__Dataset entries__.
-- BEGIN --
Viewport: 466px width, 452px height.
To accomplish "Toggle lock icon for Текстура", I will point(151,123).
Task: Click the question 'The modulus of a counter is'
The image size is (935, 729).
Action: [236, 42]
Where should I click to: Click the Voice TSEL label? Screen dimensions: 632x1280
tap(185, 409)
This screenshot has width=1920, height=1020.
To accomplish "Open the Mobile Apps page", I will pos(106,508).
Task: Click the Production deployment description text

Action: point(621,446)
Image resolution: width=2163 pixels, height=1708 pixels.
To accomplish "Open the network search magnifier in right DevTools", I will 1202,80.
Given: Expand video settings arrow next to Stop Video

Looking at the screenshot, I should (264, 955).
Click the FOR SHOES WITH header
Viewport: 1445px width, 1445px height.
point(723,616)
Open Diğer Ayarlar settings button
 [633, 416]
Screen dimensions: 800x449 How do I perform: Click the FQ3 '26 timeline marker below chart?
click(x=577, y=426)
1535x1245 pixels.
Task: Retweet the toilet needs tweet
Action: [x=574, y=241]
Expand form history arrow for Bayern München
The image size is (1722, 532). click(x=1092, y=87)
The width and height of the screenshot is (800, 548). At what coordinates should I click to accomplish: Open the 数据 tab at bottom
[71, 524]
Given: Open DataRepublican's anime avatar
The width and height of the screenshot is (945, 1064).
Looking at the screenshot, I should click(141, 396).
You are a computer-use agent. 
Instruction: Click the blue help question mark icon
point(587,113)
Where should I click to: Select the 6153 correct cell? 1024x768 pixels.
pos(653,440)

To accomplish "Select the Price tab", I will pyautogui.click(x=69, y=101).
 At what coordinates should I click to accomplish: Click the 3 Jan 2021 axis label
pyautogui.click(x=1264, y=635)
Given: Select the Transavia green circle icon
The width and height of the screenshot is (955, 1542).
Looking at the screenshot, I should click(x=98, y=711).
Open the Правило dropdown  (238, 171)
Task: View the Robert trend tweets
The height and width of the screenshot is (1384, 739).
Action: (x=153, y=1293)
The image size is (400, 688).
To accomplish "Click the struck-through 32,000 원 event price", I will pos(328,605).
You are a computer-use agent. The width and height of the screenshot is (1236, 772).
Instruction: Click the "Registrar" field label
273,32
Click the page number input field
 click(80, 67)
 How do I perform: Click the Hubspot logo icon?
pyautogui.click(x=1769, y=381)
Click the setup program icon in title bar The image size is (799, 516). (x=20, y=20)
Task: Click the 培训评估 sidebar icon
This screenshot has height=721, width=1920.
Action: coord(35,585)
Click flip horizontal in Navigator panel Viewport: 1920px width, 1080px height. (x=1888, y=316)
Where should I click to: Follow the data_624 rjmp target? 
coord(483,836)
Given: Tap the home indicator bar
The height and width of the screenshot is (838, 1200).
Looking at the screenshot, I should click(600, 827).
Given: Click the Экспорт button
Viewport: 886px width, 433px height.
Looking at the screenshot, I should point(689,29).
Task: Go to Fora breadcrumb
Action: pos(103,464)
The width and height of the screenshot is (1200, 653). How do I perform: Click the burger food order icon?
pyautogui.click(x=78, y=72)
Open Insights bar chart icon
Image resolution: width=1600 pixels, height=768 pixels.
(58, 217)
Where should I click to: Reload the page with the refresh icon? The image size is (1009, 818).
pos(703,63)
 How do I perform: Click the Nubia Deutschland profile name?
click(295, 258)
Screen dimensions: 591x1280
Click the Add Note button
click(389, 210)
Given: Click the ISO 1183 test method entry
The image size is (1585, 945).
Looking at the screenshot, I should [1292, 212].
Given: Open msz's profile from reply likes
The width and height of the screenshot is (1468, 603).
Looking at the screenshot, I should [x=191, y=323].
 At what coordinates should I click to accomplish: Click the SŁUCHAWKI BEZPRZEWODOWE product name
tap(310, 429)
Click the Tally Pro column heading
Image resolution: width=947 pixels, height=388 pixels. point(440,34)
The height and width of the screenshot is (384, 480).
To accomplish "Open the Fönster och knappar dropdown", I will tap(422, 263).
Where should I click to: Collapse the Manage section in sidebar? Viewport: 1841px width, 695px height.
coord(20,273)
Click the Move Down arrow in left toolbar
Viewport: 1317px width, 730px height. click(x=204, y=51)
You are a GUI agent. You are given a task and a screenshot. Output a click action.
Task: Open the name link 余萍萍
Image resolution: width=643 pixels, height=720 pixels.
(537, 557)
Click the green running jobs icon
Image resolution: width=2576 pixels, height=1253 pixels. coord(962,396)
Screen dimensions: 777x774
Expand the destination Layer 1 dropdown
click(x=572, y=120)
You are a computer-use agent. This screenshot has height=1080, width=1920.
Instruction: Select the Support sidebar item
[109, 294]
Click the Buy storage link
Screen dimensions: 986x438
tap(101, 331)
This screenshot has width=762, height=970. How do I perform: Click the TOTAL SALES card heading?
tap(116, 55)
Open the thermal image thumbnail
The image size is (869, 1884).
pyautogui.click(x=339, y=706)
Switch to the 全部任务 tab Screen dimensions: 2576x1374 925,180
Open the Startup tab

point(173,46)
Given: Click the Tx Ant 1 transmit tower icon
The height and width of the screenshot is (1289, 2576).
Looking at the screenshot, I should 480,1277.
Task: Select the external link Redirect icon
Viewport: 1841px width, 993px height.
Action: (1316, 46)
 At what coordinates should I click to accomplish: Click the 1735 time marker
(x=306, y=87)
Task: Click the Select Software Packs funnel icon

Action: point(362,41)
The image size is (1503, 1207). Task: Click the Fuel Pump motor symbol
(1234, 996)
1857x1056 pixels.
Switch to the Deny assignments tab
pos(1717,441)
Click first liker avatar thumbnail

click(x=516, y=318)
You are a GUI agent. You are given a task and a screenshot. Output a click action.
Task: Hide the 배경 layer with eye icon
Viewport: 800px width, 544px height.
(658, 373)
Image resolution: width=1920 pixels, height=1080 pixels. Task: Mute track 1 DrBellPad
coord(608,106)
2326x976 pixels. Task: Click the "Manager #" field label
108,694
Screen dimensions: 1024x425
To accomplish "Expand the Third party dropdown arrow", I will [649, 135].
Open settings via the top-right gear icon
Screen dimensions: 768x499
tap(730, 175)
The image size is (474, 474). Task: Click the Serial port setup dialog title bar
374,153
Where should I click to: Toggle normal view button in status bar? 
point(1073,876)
-- END --
__TASK STATEMENT__.
Copy out every line of the material above without any changes.

__ANSWER FOR THE TASK__.
Viewport: 466px width, 452px height.
To accomplish "Toggle lock icon for Текстура", I will point(151,123).
Task: Click the question 'The modulus of a counter is'
The image size is (935, 729).
Action: [236, 42]
Where should I click to: Click the Voice TSEL label? Screen dimensions: 632x1280
tap(185, 409)
This screenshot has width=1920, height=1020.
To accomplish "Open the Mobile Apps page", I will pos(106,508).
Task: Click the Production deployment description text

Action: point(621,446)
Image resolution: width=2163 pixels, height=1708 pixels.
To accomplish "Open the network search magnifier in right DevTools", I will 1202,80.
Given: Expand video settings arrow next to Stop Video

Looking at the screenshot, I should (264, 955).
Click the FOR SHOES WITH header
Viewport: 1445px width, 1445px height.
point(723,616)
Open Diğer Ayarlar settings button
 [633, 416]
Screen dimensions: 800x449 How do I perform: Click the FQ3 '26 timeline marker below chart?
click(x=577, y=426)
1535x1245 pixels.
Task: Retweet the toilet needs tweet
Action: [x=574, y=241]
Expand form history arrow for Bayern München
The image size is (1722, 532). click(x=1092, y=87)
The width and height of the screenshot is (800, 548). At what coordinates should I click to accomplish: Open the 数据 tab at bottom
[71, 524]
Given: Open DataRepublican's anime avatar
The width and height of the screenshot is (945, 1064).
Looking at the screenshot, I should click(141, 396).
You are a computer-use agent. 
Instruction: Click the blue help question mark icon
point(587,113)
Where should I click to: Select the 6153 correct cell? 1024x768 pixels.
pos(653,440)

To accomplish "Select the Price tab", I will pyautogui.click(x=69, y=101).
 At what coordinates should I click to accomplish: Click the 3 Jan 2021 axis label
pyautogui.click(x=1264, y=635)
Given: Select the Transavia green circle icon
The width and height of the screenshot is (955, 1542).
Looking at the screenshot, I should click(x=98, y=711).
Open the Правило dropdown  (238, 171)
Task: View the Robert trend tweets
The height and width of the screenshot is (1384, 739).
Action: (x=153, y=1293)
The image size is (400, 688).
To accomplish "Click the struck-through 32,000 원 event price", I will pos(328,605).
You are a computer-use agent. The width and height of the screenshot is (1236, 772).
Instruction: Click the "Registrar" field label
273,32
Click the page number input field
 click(80, 67)
 How do I perform: Click the Hubspot logo icon?
pyautogui.click(x=1769, y=381)
Click the setup program icon in title bar The image size is (799, 516). (x=20, y=20)
Task: Click the 培训评估 sidebar icon
This screenshot has height=721, width=1920.
Action: coord(35,585)
Click flip horizontal in Navigator panel Viewport: 1920px width, 1080px height. (x=1888, y=316)
Where should I click to: Follow the data_624 rjmp target? 
coord(483,836)
Given: Tap the home indicator bar
The height and width of the screenshot is (838, 1200).
Looking at the screenshot, I should click(600, 827).
Given: Click the Экспорт button
Viewport: 886px width, 433px height.
Looking at the screenshot, I should point(689,29).
Task: Go to Fora breadcrumb
Action: pos(103,464)
The width and height of the screenshot is (1200, 653). How do I perform: Click the burger food order icon?
pyautogui.click(x=78, y=72)
Open Insights bar chart icon
Image resolution: width=1600 pixels, height=768 pixels.
(58, 217)
Where should I click to: Reload the page with the refresh icon? The image size is (1009, 818).
pos(703,63)
 How do I perform: Click the Nubia Deutschland profile name?
click(295, 258)
Screen dimensions: 591x1280
Click the Add Note button
click(389, 210)
Given: Click the ISO 1183 test method entry
The image size is (1585, 945).
Looking at the screenshot, I should [1292, 212].
Given: Open msz's profile from reply likes
The width and height of the screenshot is (1468, 603).
Looking at the screenshot, I should [x=191, y=323].
 At what coordinates should I click to accomplish: Click the SŁUCHAWKI BEZPRZEWODOWE product name
tap(310, 429)
Click the Tally Pro column heading
Image resolution: width=947 pixels, height=388 pixels. point(440,34)
The height and width of the screenshot is (384, 480).
To accomplish "Open the Fönster och knappar dropdown", I will tap(422, 263).
Where should I click to: Collapse the Manage section in sidebar? Viewport: 1841px width, 695px height.
coord(20,273)
Click the Move Down arrow in left toolbar
Viewport: 1317px width, 730px height. click(x=204, y=51)
You are a GUI agent. You are given a task and a screenshot. Output a click action.
Task: Open the name link 余萍萍
Image resolution: width=643 pixels, height=720 pixels.
(537, 557)
Click the green running jobs icon
Image resolution: width=2576 pixels, height=1253 pixels. coord(962,396)
Screen dimensions: 777x774
Expand the destination Layer 1 dropdown
click(x=572, y=120)
You are a computer-use agent. This screenshot has height=1080, width=1920.
Instruction: Select the Support sidebar item
[109, 294]
Click the Buy storage link
Screen dimensions: 986x438
tap(101, 331)
This screenshot has width=762, height=970. How do I perform: Click the TOTAL SALES card heading?
tap(116, 55)
Open the thermal image thumbnail
The image size is (869, 1884).
pyautogui.click(x=339, y=706)
Switch to the 全部任务 tab Screen dimensions: 2576x1374 925,180
Open the Startup tab

point(173,46)
Given: Click the Tx Ant 1 transmit tower icon
The height and width of the screenshot is (1289, 2576).
Looking at the screenshot, I should 480,1277.
Task: Select the external link Redirect icon
Viewport: 1841px width, 993px height.
Action: (1316, 46)
 At what coordinates should I click to accomplish: Click the 1735 time marker
(x=306, y=87)
Task: Click the Select Software Packs funnel icon

Action: point(362,41)
The image size is (1503, 1207). Task: Click the Fuel Pump motor symbol
(1234, 996)
1857x1056 pixels.
Switch to the Deny assignments tab
pos(1717,441)
Click first liker avatar thumbnail

click(x=516, y=318)
You are a GUI agent. You are given a task and a screenshot. Output a click action.
Task: Hide the 배경 layer with eye icon
Viewport: 800px width, 544px height.
(658, 373)
Image resolution: width=1920 pixels, height=1080 pixels. Task: Mute track 1 DrBellPad
coord(608,106)
2326x976 pixels. Task: Click the "Manager #" field label
108,694
Screen dimensions: 1024x425
To accomplish "Expand the Third party dropdown arrow", I will [649, 135].
Open settings via the top-right gear icon
Screen dimensions: 768x499
tap(730, 175)
The image size is (474, 474). Task: Click the Serial port setup dialog title bar
374,153
Where should I click to: Toggle normal view button in status bar? 
point(1073,876)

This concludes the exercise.